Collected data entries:

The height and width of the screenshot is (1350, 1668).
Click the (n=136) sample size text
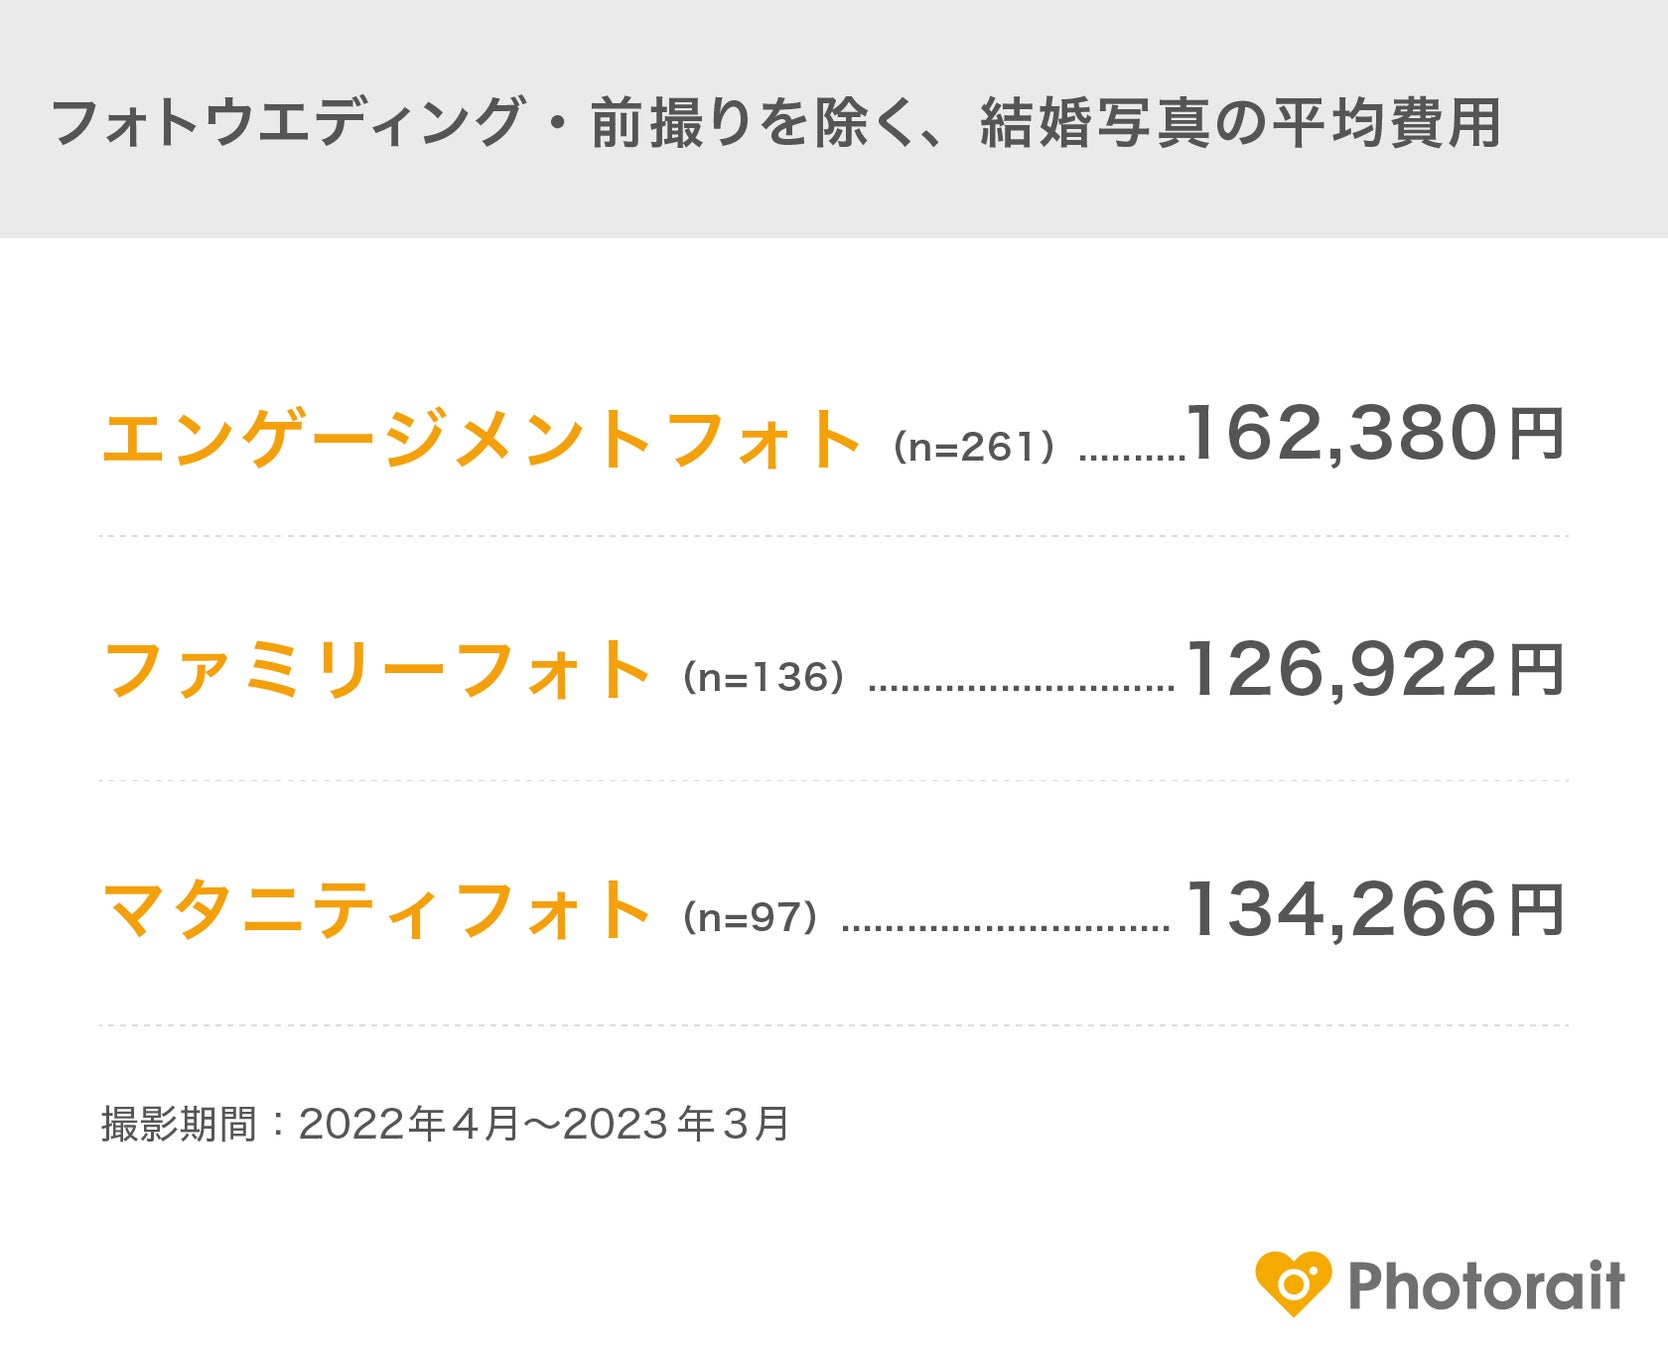pyautogui.click(x=763, y=677)
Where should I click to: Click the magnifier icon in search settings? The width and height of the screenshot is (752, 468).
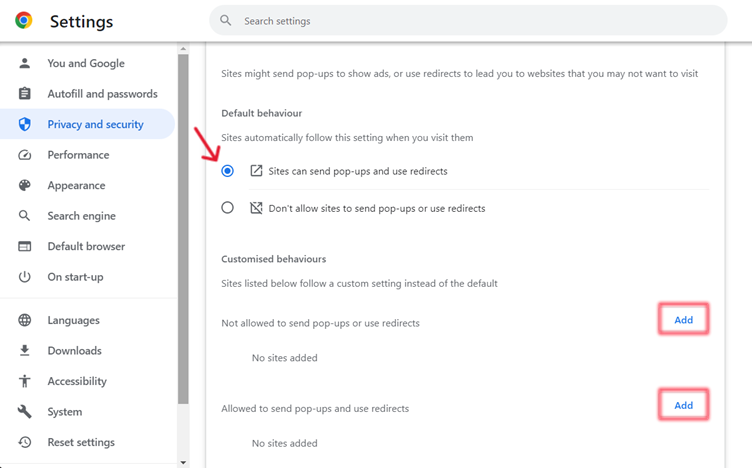pyautogui.click(x=225, y=20)
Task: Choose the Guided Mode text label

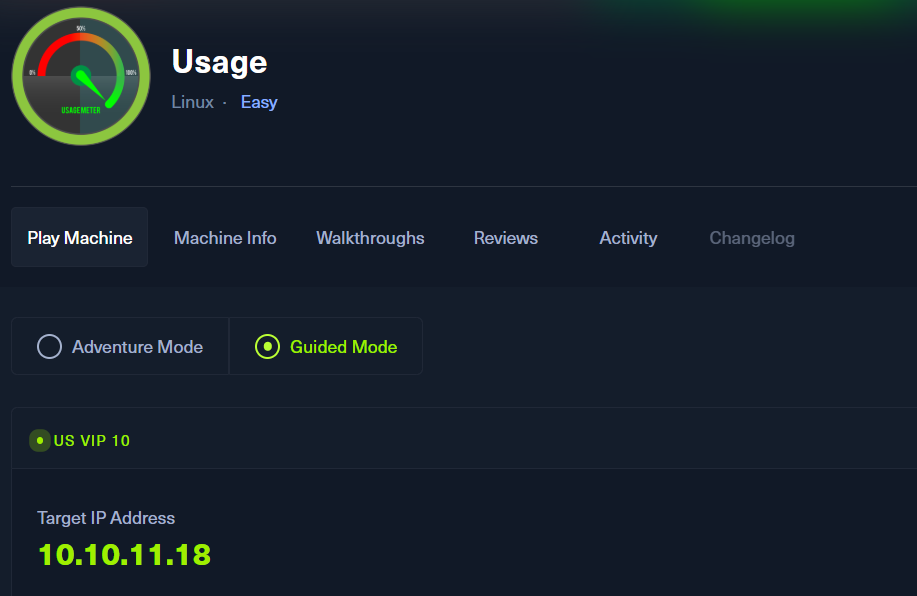Action: (343, 347)
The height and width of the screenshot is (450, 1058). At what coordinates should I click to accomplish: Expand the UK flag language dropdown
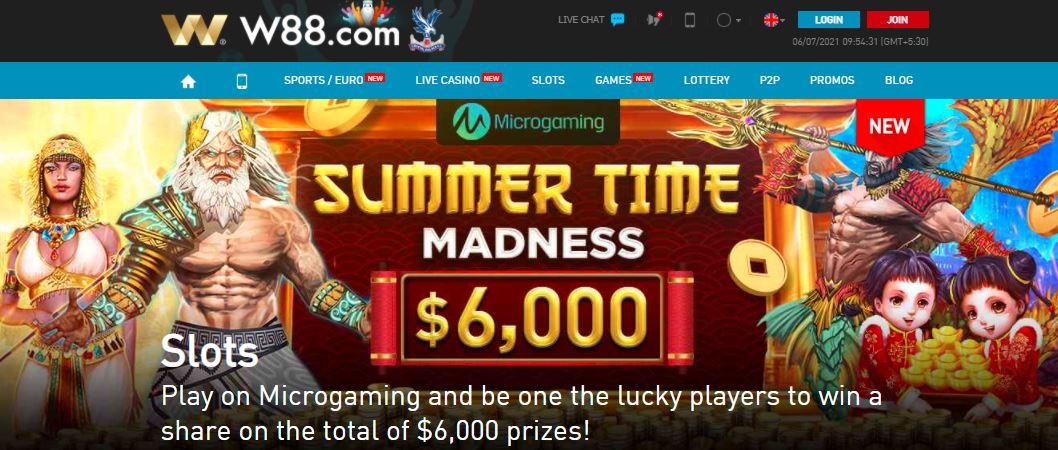(x=774, y=20)
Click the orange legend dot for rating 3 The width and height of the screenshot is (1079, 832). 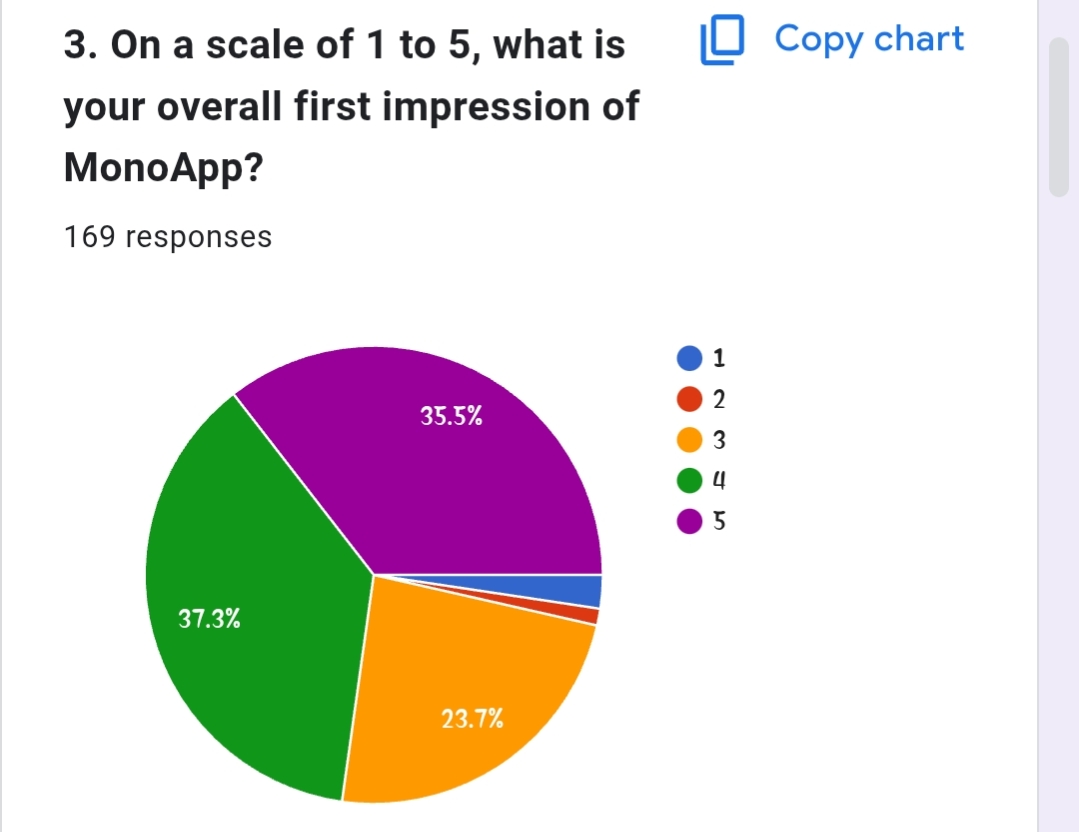coord(690,440)

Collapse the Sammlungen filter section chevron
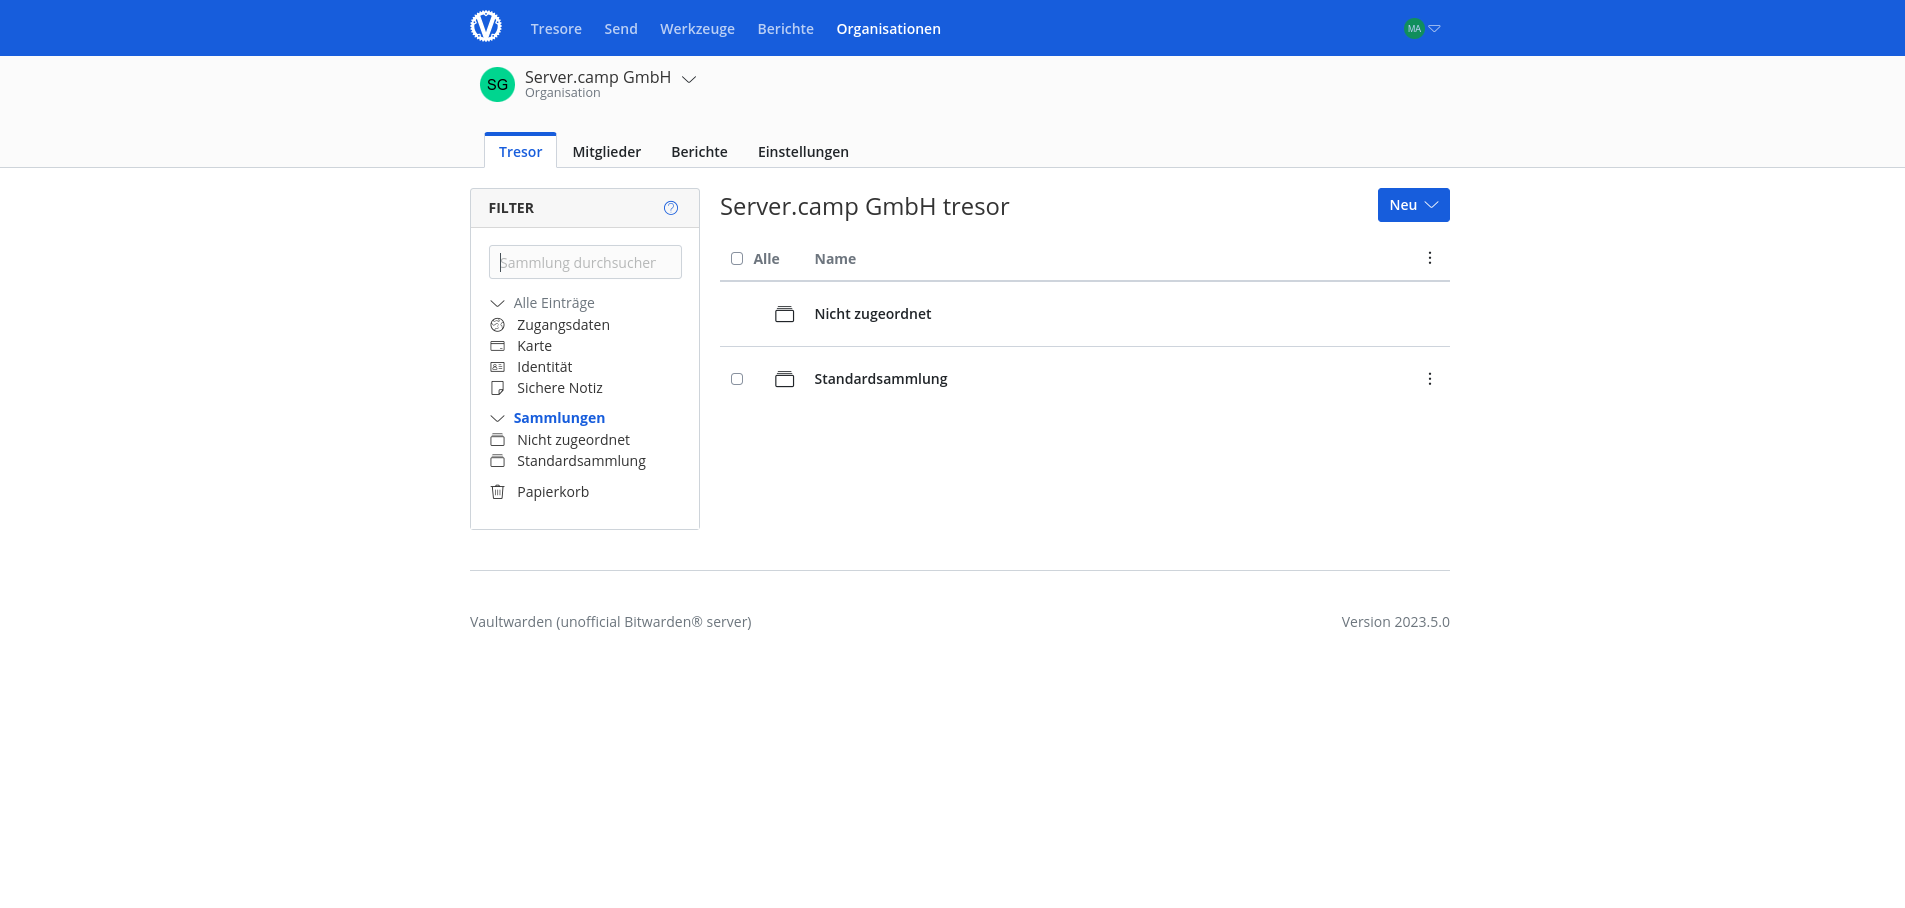tap(497, 418)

Work instruction » Skip the pictures and print exactly the lines from the one containing "Collapse the Sammlungen" through the end of the records above.

Final answer »
Collapse the Sammlungen filter section chevron
tap(497, 418)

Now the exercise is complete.